Жизнь во время войны
Шрифт:

Однажды вечером за две недели до Ла-Сейбы Исагирре ввел ему последнюю ударную дозу препарата. После укола Минголла нервничал и чувствовал слабость, в голове словно что-то щекотало; ночью он не мог заснуть, его мучили вспышки галлюцинаций, незнакомые города и лица появлялись и исчезали так быстро, что он не успевал их рассмотреть; Минголла бродил по отелю, пока не остановился перед незапертым, как обычно, кабинетом Исагирре. В маленькой комнате рядом с вестибюлем стояли стол, два кресла, книжный шкаф и ящик для бумаг. Минголла сел на докторское место и принялся перебирать папки, он был сейчас слишком рассеян, чтобы понимать, что читает, а потому печатный текст игнорировал вообще – буквы разбегались, как муравьи, – а вместо этого сосредоточился на полях, исчерканных замысловатым докторским почерком. Галлюцинации продолжались, а когда Минголла

наткнулся на свежую запись, в которой Исагирре опасался, что ввел Минголле слишком большую дозу препарата, видения стали поразительно живыми.

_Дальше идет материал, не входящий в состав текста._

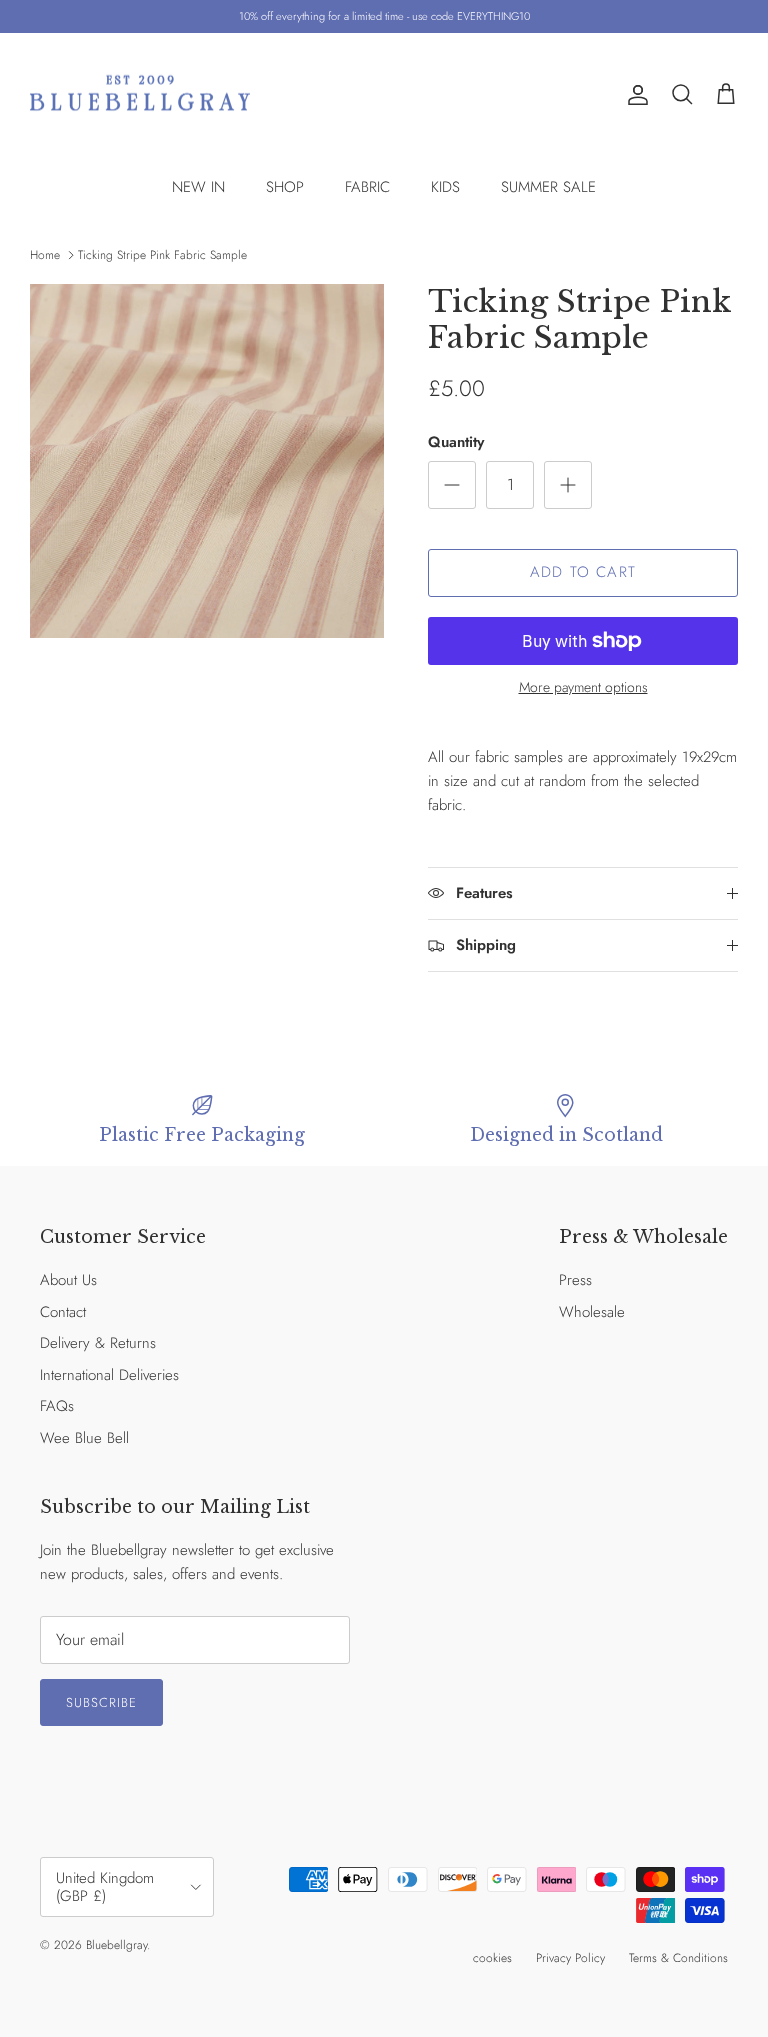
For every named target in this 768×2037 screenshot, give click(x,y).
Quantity (456, 442)
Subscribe (101, 1702)
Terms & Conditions (678, 1958)
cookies (492, 1958)
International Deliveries (109, 1375)
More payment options (583, 687)
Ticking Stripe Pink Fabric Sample (162, 255)
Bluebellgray (116, 1945)
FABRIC (367, 187)
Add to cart (583, 572)
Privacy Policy (570, 1958)
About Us (68, 1280)
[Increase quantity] (568, 485)
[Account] (634, 95)
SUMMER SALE (548, 187)
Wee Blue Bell (84, 1438)
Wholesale (592, 1312)
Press (575, 1280)
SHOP (285, 187)
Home (45, 255)
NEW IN (198, 187)
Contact (63, 1312)
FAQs (57, 1406)
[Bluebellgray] (140, 95)
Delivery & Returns (98, 1343)
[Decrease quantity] (452, 485)
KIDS (445, 187)
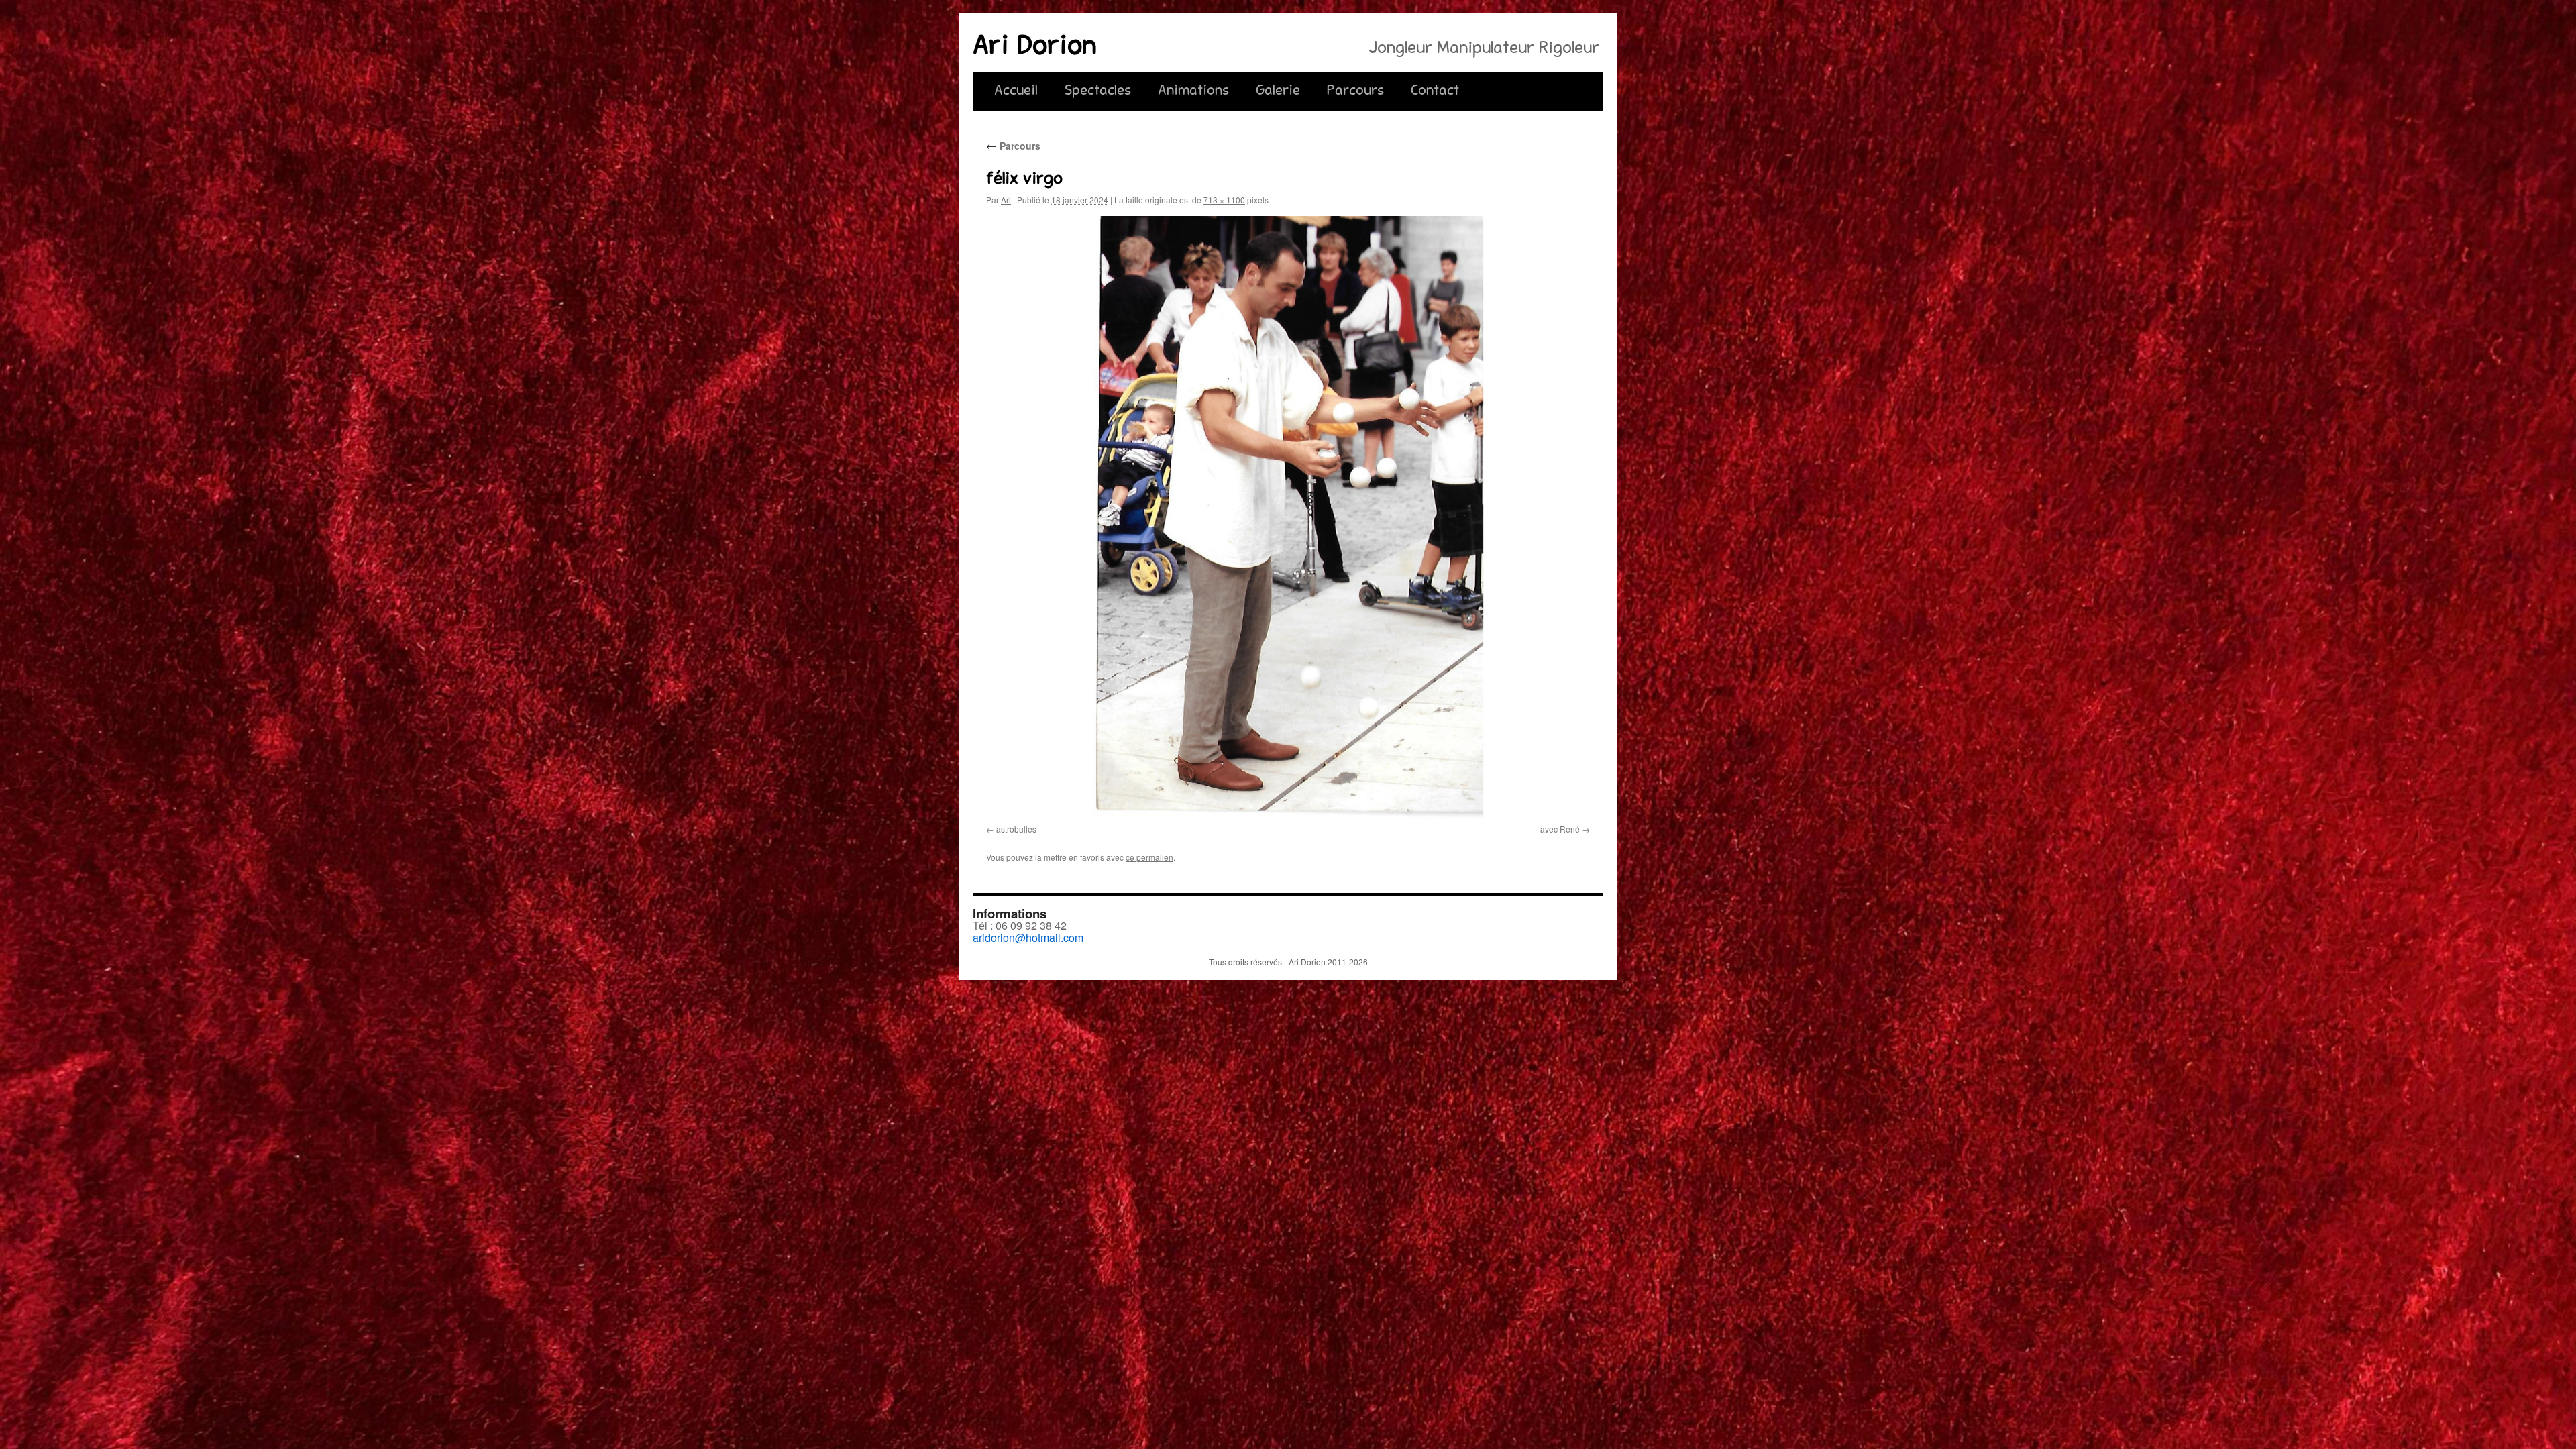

Он разглядел часть фрески на каменной стене: темная женская рука свешивалась с матраса и была окутана такой обреченной чувственностью, что сразу напомнила Минголле картины Дега [13] ; и аккомпанементом – гнетущая жара, запах пыли и разложения. Галлюцинация обладала непреодолимой ясностью, такими бывают только пророческие видения, картина представлялась настолько подробнее всех его обычных озарений, что Минголле стало страшно. Его затошнило, он встал, потряс головой. Стены потемнели, закружились, посветлели снова, и он закрыл глаза, силясь побороть слабость. Опустил руки на стол, пощупал теплую кожу. Открыл глаза и увидел, как с тротуара на него таращится нищенка: на толстых щеках паутина лопнувших сосудов, нос картошкой, платок завязан у подбородка так туго, что багровое лицо перекорежилось, словно бугорчатый овощ.

13

Эдгар Дега (1834-1917) – французский художник-импрессионист.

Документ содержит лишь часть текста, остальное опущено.